▶ **Your objective**: Reproduce every entry word for word.

Stored records
★ ★ ★ ★ ★

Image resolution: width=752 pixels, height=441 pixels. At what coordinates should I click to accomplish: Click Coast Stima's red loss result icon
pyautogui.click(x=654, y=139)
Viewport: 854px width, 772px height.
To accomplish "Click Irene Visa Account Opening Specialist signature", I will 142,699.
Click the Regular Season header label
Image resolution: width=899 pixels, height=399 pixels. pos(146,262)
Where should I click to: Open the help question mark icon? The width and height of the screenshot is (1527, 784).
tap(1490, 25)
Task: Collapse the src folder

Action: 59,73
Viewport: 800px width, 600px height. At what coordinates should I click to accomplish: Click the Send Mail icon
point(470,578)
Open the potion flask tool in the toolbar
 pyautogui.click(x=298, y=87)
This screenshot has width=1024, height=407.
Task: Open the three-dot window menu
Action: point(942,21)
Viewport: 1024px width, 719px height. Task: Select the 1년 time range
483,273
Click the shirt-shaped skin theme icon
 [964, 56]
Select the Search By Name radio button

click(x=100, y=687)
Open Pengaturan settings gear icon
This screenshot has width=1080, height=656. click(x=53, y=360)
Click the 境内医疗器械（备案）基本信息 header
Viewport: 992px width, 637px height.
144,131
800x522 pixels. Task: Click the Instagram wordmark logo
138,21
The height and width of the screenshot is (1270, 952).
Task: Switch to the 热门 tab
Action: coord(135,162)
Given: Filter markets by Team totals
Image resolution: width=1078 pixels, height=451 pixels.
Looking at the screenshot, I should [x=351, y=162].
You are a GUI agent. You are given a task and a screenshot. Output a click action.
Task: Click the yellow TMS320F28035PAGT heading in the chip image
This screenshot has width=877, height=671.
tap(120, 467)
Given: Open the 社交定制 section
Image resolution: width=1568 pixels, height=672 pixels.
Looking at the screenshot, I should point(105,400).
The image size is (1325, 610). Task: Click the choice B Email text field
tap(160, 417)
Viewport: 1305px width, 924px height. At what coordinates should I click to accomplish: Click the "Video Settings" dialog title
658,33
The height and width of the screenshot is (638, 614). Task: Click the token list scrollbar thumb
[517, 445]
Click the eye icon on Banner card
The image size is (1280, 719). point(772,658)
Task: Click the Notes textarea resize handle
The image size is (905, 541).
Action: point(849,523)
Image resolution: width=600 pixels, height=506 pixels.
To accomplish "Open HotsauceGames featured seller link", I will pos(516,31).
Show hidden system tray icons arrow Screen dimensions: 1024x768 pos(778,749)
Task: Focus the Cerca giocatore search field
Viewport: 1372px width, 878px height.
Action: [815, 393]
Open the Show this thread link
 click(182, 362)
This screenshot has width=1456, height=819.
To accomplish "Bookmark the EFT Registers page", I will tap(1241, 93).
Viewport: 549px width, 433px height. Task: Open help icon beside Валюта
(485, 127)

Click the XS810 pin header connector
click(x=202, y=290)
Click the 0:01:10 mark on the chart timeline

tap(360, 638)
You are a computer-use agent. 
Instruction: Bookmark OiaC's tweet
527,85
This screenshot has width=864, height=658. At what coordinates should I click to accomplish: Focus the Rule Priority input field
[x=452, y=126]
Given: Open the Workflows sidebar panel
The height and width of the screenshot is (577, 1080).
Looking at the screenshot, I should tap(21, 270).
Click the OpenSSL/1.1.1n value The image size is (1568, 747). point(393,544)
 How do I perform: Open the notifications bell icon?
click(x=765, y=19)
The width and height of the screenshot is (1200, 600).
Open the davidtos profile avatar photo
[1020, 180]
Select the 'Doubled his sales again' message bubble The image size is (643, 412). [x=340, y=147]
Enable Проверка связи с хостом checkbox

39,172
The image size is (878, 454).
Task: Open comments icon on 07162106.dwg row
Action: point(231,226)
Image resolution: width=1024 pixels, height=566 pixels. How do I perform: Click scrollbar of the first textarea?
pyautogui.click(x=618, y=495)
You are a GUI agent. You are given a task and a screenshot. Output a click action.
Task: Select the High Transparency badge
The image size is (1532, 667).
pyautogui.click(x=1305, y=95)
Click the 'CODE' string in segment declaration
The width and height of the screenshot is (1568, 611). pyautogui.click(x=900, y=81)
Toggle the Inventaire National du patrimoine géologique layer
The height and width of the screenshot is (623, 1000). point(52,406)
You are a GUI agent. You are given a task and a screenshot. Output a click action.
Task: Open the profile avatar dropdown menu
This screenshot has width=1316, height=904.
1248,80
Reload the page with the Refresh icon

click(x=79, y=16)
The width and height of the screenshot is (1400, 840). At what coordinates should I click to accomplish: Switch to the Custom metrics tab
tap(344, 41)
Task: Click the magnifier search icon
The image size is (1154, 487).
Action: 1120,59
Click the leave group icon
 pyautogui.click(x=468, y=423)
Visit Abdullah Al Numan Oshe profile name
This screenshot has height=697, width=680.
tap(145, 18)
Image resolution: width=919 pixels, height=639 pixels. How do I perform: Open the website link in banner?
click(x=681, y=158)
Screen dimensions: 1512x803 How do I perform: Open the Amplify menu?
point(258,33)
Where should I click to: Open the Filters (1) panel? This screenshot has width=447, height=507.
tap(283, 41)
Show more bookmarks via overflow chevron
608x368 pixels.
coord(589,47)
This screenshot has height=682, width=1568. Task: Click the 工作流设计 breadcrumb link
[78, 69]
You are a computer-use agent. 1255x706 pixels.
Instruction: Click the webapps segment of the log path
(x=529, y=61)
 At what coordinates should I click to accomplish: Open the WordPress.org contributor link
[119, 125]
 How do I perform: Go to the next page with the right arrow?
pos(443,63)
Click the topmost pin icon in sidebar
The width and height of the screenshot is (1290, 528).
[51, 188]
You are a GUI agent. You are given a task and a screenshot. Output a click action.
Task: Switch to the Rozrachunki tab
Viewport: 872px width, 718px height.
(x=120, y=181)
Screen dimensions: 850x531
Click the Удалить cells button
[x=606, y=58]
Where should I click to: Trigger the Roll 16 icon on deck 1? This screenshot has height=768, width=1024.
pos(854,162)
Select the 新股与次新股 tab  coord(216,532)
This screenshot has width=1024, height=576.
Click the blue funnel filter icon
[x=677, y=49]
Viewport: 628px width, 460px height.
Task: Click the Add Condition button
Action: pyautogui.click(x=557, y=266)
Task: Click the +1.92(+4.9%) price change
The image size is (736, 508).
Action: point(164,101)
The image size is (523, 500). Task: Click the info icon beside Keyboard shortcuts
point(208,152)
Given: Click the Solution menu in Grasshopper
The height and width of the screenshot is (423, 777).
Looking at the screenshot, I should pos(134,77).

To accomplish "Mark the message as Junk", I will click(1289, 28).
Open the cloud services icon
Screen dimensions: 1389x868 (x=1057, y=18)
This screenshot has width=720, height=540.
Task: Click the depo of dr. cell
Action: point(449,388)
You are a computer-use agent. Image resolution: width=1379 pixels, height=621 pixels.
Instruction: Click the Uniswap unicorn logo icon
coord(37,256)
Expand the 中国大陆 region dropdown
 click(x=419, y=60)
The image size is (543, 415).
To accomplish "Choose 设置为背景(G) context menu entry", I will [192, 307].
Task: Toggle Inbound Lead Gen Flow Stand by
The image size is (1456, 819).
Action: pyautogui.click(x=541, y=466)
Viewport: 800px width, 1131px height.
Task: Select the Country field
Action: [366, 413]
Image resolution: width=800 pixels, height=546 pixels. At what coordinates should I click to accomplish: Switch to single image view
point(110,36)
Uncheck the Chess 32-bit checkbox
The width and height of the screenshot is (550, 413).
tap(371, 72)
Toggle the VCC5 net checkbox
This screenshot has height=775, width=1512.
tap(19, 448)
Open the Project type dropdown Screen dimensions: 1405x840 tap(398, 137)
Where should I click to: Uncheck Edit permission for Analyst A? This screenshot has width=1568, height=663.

★ ★ ★ ★ ★

▶ **Response box**:
Image resolution: width=752 pixels, height=441 pixels. At what coordinates should I click to accomplish: Click Coast Stima's red loss result icon
pyautogui.click(x=654, y=139)
Viewport: 854px width, 772px height.
To accomplish "Click Irene Visa Account Opening Specialist signature", I will 142,699.
Click the Regular Season header label
Image resolution: width=899 pixels, height=399 pixels. pos(146,262)
Where should I click to: Open the help question mark icon? The width and height of the screenshot is (1527, 784).
tap(1490, 25)
Task: Collapse the src folder

Action: 59,73
Viewport: 800px width, 600px height. At what coordinates should I click to accomplish: Click the Send Mail icon
point(470,578)
Open the potion flask tool in the toolbar
 pyautogui.click(x=298, y=87)
This screenshot has width=1024, height=407.
Task: Open the three-dot window menu
Action: point(942,21)
Viewport: 1024px width, 719px height. Task: Select the 1년 time range
483,273
Click the shirt-shaped skin theme icon
 [964, 56]
Select the Search By Name radio button

click(x=100, y=687)
Open Pengaturan settings gear icon
This screenshot has width=1080, height=656. click(x=53, y=360)
Click the 境内医疗器械（备案）基本信息 header
Viewport: 992px width, 637px height.
144,131
800x522 pixels. Task: Click the Instagram wordmark logo
138,21
The height and width of the screenshot is (1270, 952).
Task: Switch to the 热门 tab
Action: coord(135,162)
Given: Filter markets by Team totals
Image resolution: width=1078 pixels, height=451 pixels.
Looking at the screenshot, I should [x=351, y=162].
You are a GUI agent. You are given a task and a screenshot. Output a click action.
Task: Click the yellow TMS320F28035PAGT heading in the chip image
This screenshot has width=877, height=671.
tap(120, 467)
Given: Open the 社交定制 section
Image resolution: width=1568 pixels, height=672 pixels.
Looking at the screenshot, I should point(105,400).
The image size is (1325, 610). Task: Click the choice B Email text field
tap(160, 417)
Viewport: 1305px width, 924px height. At what coordinates should I click to accomplish: Click the "Video Settings" dialog title
658,33
The height and width of the screenshot is (638, 614). Task: Click the token list scrollbar thumb
[517, 445]
Click the eye icon on Banner card
The image size is (1280, 719). point(772,658)
Task: Click the Notes textarea resize handle
The image size is (905, 541).
Action: point(849,523)
Image resolution: width=600 pixels, height=506 pixels.
To accomplish "Open HotsauceGames featured seller link", I will pos(516,31).
Show hidden system tray icons arrow Screen dimensions: 1024x768 pos(778,749)
Task: Focus the Cerca giocatore search field
Viewport: 1372px width, 878px height.
Action: [815, 393]
Open the Show this thread link
 click(182, 362)
This screenshot has width=1456, height=819.
To accomplish "Bookmark the EFT Registers page", I will tap(1241, 93).
Viewport: 549px width, 433px height. Task: Open help icon beside Валюта
(485, 127)

Click the XS810 pin header connector
click(x=202, y=290)
Click the 0:01:10 mark on the chart timeline

tap(360, 638)
You are a computer-use agent. 
Instruction: Bookmark OiaC's tweet
527,85
This screenshot has width=864, height=658. At what coordinates should I click to accomplish: Focus the Rule Priority input field
[x=452, y=126]
Given: Open the Workflows sidebar panel
The height and width of the screenshot is (577, 1080).
Looking at the screenshot, I should tap(21, 270).
Click the OpenSSL/1.1.1n value The image size is (1568, 747). point(393,544)
 How do I perform: Open the notifications bell icon?
click(x=765, y=19)
The width and height of the screenshot is (1200, 600).
Open the davidtos profile avatar photo
[1020, 180]
Select the 'Doubled his sales again' message bubble The image size is (643, 412). [x=340, y=147]
Enable Проверка связи с хостом checkbox

39,172
The image size is (878, 454).
Task: Open comments icon on 07162106.dwg row
Action: point(231,226)
Image resolution: width=1024 pixels, height=566 pixels. How do I perform: Click scrollbar of the first textarea?
pyautogui.click(x=618, y=495)
You are a GUI agent. You are given a task and a screenshot. Output a click action.
Task: Select the High Transparency badge
The image size is (1532, 667).
pyautogui.click(x=1305, y=95)
Click the 'CODE' string in segment declaration
The width and height of the screenshot is (1568, 611). pyautogui.click(x=900, y=81)
Toggle the Inventaire National du patrimoine géologique layer
The height and width of the screenshot is (623, 1000). point(52,406)
You are a GUI agent. You are given a task and a screenshot. Output a click action.
Task: Open the profile avatar dropdown menu
This screenshot has width=1316, height=904.
1248,80
Reload the page with the Refresh icon

click(x=79, y=16)
The width and height of the screenshot is (1400, 840). At what coordinates should I click to accomplish: Switch to the Custom metrics tab
tap(344, 41)
Task: Click the magnifier search icon
The image size is (1154, 487).
Action: 1120,59
Click the leave group icon
 pyautogui.click(x=468, y=423)
Visit Abdullah Al Numan Oshe profile name
This screenshot has height=697, width=680.
tap(145, 18)
Image resolution: width=919 pixels, height=639 pixels. How do I perform: Open the website link in banner?
click(x=681, y=158)
Screen dimensions: 1512x803 How do I perform: Open the Amplify menu?
point(258,33)
Where should I click to: Open the Filters (1) panel? This screenshot has width=447, height=507.
tap(283, 41)
Show more bookmarks via overflow chevron
608x368 pixels.
coord(589,47)
This screenshot has height=682, width=1568. Task: Click the 工作流设计 breadcrumb link
[78, 69]
You are a computer-use agent. 1255x706 pixels.
Instruction: Click the webapps segment of the log path
(x=529, y=61)
 At what coordinates should I click to accomplish: Open the WordPress.org contributor link
[119, 125]
 How do I perform: Go to the next page with the right arrow?
pos(443,63)
Click the topmost pin icon in sidebar
The width and height of the screenshot is (1290, 528).
[51, 188]
You are a GUI agent. You are given a task and a screenshot. Output a click action.
Task: Switch to the Rozrachunki tab
Viewport: 872px width, 718px height.
(x=120, y=181)
Screen dimensions: 850x531
Click the Удалить cells button
[x=606, y=58]
Where should I click to: Trigger the Roll 16 icon on deck 1? This screenshot has height=768, width=1024.
pos(854,162)
Select the 新股与次新股 tab  coord(216,532)
This screenshot has width=1024, height=576.
Click the blue funnel filter icon
[x=677, y=49]
Viewport: 628px width, 460px height.
Task: Click the Add Condition button
Action: pyautogui.click(x=557, y=266)
Task: Click the +1.92(+4.9%) price change
The image size is (736, 508).
Action: point(164,101)
The image size is (523, 500). Task: Click the info icon beside Keyboard shortcuts
point(208,152)
Given: Click the Solution menu in Grasshopper
The height and width of the screenshot is (423, 777).
Looking at the screenshot, I should pos(134,77).

To accomplish "Mark the message as Junk", I will click(1289, 28).
Open the cloud services icon
Screen dimensions: 1389x868 (x=1057, y=18)
This screenshot has width=720, height=540.
Task: Click the depo of dr. cell
Action: point(449,388)
You are a computer-use agent. Image resolution: width=1379 pixels, height=621 pixels.
Instruction: Click the Uniswap unicorn logo icon
coord(37,256)
Expand the 中国大陆 region dropdown
 click(x=419, y=60)
The image size is (543, 415).
To accomplish "Choose 设置为背景(G) context menu entry", I will [192, 307].
Task: Toggle Inbound Lead Gen Flow Stand by
The image size is (1456, 819).
Action: pyautogui.click(x=541, y=466)
Viewport: 800px width, 1131px height.
Task: Select the Country field
Action: [366, 413]
Image resolution: width=800 pixels, height=546 pixels. At what coordinates should I click to accomplish: Switch to single image view
point(110,36)
Uncheck the Chess 32-bit checkbox
The width and height of the screenshot is (550, 413).
tap(371, 72)
Toggle the VCC5 net checkbox
This screenshot has height=775, width=1512.
tap(19, 448)
Open the Project type dropdown Screen dimensions: 1405x840 tap(398, 137)
Where should I click to: Uncheck Edit permission for Analyst A? This screenshot has width=1568, height=663.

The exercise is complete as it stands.